15. Migos, “T-Shirt”
Directors: DAPS and Quavo

Hot off the incredible hype of “Bad and Boujee,” Migos premiered the video for “T-Shirt” in the first week of 2017. In it, the trio come draped in animal fur and walk around a mountain near Lake Tahoe. That’s a pretty goofy yet incredible image on its own, but when the snow/cocaine visual jokes come in, it makes way more sense. There’s lots of ways to be a trapper.

 

14. Vince Staples, “Big Fish”
Director: David M. Helman

Staples is at a point in his career where money isn’t as much of a concern (plus he has a good credit score), but that doesn’t stop the paranoia that he has about others. His fears, his occasional depression, they’re all apparent in his work—especially in the video for “Big Fish.” The metaphors are pretty straight up: Staples raps alone on a sinking boat, surrounded by sharks waiting for him to submerge in the water. Will they make a meal out him, or will he drown first? Either fate seems inevitable. And then there’s the terribly small fishbowl at the beginning of the video, so you can tell what type of trap Staples is now most worried about.

 

13. PUP, “Old Wounds”
Director: Jeremy Schaulin-Rioux

Toronto punk band PUP’s choose your own adventure video for “Old Wounds” seems like it took forever to film and edit. It also feels nearly impossible to win, no matter what difficulty setting you play on. Viewers assume the role of a tour manager whose job is to accompany one of the four members of PUP through a night of hijinks. You can choose to trip on shrooms or simply catch the Raptors game. You can also see a ton of aliens, if you pick the right path. With 28 different ways to die and only four ways to victory, “Old Wounds” makes for one of the most challenging videos of the year.

# REQUIRED ACTIONS
**A.** In the music video rankings, where do Migos walk around in the video for "T-Shirt"?
**B.** Reproduce the stretch of the music video rankings from "Director: David M." through "most worried about.".
**C.** Resume the music video rankings after their last sentence and keep writing in the same style.
The material that comes next is separate from the music video rankings.

# GIVEN INFORMATION
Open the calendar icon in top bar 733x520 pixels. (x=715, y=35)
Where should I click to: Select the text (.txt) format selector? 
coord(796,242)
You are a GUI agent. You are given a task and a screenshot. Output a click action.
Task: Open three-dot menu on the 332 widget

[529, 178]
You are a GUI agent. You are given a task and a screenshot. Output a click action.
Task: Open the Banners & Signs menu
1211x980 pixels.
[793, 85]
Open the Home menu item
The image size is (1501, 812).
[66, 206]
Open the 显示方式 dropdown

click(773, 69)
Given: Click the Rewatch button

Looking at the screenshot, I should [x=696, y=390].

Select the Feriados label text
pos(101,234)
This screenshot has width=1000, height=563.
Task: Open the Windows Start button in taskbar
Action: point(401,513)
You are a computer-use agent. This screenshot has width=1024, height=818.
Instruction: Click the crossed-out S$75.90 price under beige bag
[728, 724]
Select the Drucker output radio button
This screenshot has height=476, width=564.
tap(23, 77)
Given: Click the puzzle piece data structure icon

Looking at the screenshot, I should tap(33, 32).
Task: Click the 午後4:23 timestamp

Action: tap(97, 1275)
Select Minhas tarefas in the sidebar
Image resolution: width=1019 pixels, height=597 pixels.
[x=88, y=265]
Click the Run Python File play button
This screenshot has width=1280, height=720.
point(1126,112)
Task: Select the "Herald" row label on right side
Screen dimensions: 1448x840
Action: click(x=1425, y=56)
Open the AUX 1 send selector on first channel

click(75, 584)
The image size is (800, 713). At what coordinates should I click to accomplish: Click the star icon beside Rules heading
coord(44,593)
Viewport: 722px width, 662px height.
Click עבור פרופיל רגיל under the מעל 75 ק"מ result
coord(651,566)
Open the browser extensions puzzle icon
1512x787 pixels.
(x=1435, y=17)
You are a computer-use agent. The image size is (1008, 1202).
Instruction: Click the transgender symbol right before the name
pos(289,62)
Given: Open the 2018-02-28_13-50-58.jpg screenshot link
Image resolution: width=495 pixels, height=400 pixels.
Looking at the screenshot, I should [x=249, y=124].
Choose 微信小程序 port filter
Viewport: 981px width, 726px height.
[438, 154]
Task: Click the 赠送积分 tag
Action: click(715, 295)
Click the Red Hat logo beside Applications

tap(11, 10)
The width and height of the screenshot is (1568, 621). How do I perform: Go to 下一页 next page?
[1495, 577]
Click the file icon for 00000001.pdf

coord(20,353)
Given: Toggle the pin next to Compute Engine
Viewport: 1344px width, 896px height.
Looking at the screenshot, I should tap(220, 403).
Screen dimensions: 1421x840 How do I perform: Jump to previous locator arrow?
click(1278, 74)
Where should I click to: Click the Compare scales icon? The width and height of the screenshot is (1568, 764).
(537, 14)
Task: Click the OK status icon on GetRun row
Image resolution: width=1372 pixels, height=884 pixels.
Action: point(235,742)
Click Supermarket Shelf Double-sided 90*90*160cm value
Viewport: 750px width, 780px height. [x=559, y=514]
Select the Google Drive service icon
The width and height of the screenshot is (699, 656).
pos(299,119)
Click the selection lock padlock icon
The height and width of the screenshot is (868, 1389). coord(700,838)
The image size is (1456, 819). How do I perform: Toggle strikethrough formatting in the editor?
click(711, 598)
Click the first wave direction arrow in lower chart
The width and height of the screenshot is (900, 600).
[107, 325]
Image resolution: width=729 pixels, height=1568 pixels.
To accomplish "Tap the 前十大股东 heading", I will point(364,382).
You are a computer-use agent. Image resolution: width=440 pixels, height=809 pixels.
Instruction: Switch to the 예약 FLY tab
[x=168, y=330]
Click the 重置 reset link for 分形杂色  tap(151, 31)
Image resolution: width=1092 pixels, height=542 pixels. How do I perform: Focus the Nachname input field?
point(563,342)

# RESPONSES TO THE EXERCISE
**A.** A mountain near Lake Tahoe.

**B.**
Director: David M. Helman

Staples is at a point in his career where money isn’t as much of a concern (plus he has a good credit score), but that doesn’t stop the paranoia that he has about others. His fears, his occasional depression, they’re all apparent in his work—especially in the video for “Big Fish.” The metaphors are pretty straight up: Staples raps alone on a sinking boat, surrounded by sharks waiting for him to submerge in the water. Will they make a meal out him, or will he drown first? Either fate seems inevitable. And then there’s the terribly small fishbowl at the beginning of the video, so you can tell what type of trap Staples is now most worried about.

**C.**
 

12. Mike WiLL Made-It f/
Kendrick Lamar, Gucci Mane, Rae Sremmurd, “Perfect Pint”
Director: Nabil

“Perfect Pint” features some of hip hop’s most interesting figures, all teaming up for one trippy-ass video. As Kendrick Lamar, Slim Jxmmi, and Gucci Mane connect on a Mike WiLL Made-It beat, Swae Lee croons the hook’s love letter to lean. The images match that haze, as Mike WiLL and Rae Sremmurd enter a portal to another dimension. This is Bat Country for the purple drinkers, full of giants, spiders, Kendrick in a flying car and an astronaut Guap.

11. Danny Brown, “Lost”
Director: Matilda Finn

Nothing captures the anxiety and terror that Danny Brown displayed on 2016’s Atrocity Exhibition quite like the video for “Lost.” Director Matilda Finn teamed up with Brown for a gritty clip driven by paranoia. Brown is stuck in a small room, cooking up product, sweating bullets and shooting dodgy eyes whenever he hears a knock on the door. Furrowed brows of nameless characters are seen in grainy black and white footage, as Brown seemingly experiences a bad comedown from a terrible high. It’s mercifully short, but undeniably compelling.

 

10. D.R.A.M. f/ A$AP Rocky & Juicy J, “Gilligan”
Director: Nadia Lee Cohen

D.R.A.M. is no stranger to hilarious music videos, but “Gilligan” may be his greatest achievement yet. Despite a darkish trap beat, nearly every person in it seems to be rapping or singing through a giant smile. It’s a bit eerie, but director Nadia Lee Cohen does an amazing job of adding brighter, stranger, creepier, and more hilarious elements to the original track.

 

9. King Krule, “Dum Surfer”
Director: Brother Willis

There’s something haunting and weird, yet very charming, about the video for “Dum Surfer,” King Krule’s dully sang call-and-response track. It begins with Archy Marshall rolling down a hill on a stretcher before ending up in a depressing bar. King Krule arises to sing, backed by a band full of zombies, on what looks to be a stage meant for karaoke. It’s then revealed that a bar full of undead patrons and weirdos have been waiting, with pale faces and warped facial features galore. Suddenly we’re lost in a blur of jazz guitars and cool croons as the lights get blurrier and the grim party is documented through VHS-filtered visuals. This is nightmare worth staying in.

 

8. Young Thug, “Wyclef Jean”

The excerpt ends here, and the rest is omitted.